Find every line in the records that holds the string "Collapse". Copy each one.

-- Opening Marker --

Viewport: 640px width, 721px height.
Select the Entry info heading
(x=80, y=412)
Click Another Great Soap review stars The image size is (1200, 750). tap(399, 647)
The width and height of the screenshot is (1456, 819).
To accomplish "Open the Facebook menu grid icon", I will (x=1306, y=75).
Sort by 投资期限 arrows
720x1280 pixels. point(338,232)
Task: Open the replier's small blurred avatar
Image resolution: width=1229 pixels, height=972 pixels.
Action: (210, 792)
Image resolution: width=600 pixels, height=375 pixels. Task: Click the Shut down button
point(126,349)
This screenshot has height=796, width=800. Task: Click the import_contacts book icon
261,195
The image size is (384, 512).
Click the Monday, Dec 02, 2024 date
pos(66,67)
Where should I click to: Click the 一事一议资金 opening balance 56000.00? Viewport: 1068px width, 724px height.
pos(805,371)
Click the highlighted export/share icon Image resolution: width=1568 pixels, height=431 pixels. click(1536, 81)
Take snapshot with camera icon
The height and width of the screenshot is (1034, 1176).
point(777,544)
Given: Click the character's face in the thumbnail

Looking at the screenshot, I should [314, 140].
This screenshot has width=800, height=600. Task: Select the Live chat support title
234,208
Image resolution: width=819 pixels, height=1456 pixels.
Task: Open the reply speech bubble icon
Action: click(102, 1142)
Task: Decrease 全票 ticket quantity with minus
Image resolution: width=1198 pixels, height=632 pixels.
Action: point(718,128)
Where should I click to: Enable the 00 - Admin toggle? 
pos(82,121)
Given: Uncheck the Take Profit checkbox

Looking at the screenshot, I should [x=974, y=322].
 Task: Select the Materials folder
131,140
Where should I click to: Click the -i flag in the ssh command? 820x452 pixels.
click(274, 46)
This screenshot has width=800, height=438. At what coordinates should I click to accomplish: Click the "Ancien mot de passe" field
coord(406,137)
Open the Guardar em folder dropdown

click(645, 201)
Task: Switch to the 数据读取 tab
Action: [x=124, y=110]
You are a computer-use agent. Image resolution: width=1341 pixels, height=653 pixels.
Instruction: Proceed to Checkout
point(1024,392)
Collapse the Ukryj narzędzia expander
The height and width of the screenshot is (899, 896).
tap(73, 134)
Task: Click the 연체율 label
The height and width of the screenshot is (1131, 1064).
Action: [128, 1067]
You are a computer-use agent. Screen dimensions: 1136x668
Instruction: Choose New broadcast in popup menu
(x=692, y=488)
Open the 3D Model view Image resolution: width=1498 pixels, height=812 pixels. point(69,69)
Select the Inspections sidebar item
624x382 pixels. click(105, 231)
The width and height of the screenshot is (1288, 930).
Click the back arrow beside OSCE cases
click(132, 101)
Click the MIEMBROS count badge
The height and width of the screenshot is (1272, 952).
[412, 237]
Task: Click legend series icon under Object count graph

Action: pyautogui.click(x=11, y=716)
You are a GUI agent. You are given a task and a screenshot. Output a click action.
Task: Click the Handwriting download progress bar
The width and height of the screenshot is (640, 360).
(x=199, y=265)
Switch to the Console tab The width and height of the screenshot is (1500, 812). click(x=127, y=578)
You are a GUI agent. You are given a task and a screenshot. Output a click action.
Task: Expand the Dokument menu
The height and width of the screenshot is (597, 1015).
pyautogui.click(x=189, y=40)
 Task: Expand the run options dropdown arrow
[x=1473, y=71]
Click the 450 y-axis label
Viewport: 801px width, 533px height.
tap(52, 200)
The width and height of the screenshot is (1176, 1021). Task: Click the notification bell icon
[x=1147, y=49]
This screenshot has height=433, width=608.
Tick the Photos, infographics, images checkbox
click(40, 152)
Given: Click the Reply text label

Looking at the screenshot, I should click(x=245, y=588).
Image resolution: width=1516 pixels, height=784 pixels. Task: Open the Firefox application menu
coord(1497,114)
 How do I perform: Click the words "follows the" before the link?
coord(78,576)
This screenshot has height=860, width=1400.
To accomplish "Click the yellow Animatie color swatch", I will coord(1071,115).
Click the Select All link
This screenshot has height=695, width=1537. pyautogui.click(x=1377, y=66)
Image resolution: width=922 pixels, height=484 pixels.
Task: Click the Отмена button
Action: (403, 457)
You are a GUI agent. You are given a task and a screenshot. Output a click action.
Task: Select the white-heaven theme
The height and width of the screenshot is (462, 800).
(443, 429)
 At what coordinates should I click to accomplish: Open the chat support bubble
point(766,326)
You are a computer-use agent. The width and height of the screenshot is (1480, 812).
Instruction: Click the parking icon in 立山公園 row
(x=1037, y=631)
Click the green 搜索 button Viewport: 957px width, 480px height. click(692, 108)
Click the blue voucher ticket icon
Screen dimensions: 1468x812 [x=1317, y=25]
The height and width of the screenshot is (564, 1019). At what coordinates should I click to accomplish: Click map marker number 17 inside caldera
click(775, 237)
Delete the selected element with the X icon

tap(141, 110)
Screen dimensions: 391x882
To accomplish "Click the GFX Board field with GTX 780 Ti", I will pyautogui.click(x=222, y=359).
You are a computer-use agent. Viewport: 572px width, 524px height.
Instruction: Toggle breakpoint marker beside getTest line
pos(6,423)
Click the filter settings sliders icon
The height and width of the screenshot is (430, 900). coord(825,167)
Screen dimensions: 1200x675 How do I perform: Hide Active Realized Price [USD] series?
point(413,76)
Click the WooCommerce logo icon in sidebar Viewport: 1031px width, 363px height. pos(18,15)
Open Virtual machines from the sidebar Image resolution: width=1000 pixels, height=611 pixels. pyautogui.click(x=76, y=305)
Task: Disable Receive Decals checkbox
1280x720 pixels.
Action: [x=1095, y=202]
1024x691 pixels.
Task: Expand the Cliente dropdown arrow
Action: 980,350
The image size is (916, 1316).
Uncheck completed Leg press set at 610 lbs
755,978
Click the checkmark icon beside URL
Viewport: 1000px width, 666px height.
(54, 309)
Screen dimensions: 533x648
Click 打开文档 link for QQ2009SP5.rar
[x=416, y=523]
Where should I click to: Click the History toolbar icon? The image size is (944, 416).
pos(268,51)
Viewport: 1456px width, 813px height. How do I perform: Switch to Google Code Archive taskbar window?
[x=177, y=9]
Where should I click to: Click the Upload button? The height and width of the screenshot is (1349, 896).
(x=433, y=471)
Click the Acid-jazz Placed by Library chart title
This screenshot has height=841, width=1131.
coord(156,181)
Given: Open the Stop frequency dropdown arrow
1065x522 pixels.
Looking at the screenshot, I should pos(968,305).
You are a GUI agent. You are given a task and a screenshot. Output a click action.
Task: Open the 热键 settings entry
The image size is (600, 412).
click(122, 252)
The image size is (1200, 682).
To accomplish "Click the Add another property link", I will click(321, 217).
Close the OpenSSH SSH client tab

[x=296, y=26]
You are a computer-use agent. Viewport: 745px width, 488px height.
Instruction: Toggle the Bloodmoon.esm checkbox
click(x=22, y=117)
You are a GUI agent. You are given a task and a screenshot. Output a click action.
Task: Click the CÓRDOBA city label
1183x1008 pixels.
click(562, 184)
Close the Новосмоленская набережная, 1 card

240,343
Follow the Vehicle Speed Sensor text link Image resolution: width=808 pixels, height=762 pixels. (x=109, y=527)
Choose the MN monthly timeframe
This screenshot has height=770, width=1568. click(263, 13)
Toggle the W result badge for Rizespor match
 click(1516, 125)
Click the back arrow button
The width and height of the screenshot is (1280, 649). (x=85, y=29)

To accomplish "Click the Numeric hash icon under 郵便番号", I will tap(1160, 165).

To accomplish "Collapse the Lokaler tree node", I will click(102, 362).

-- Closing Marker --

◆ **PROBLEM SOLUTION**:
Collapse the Ukryj narzędzia expander
To accomplish "Collapse the Lokaler tree node", I will click(102, 362).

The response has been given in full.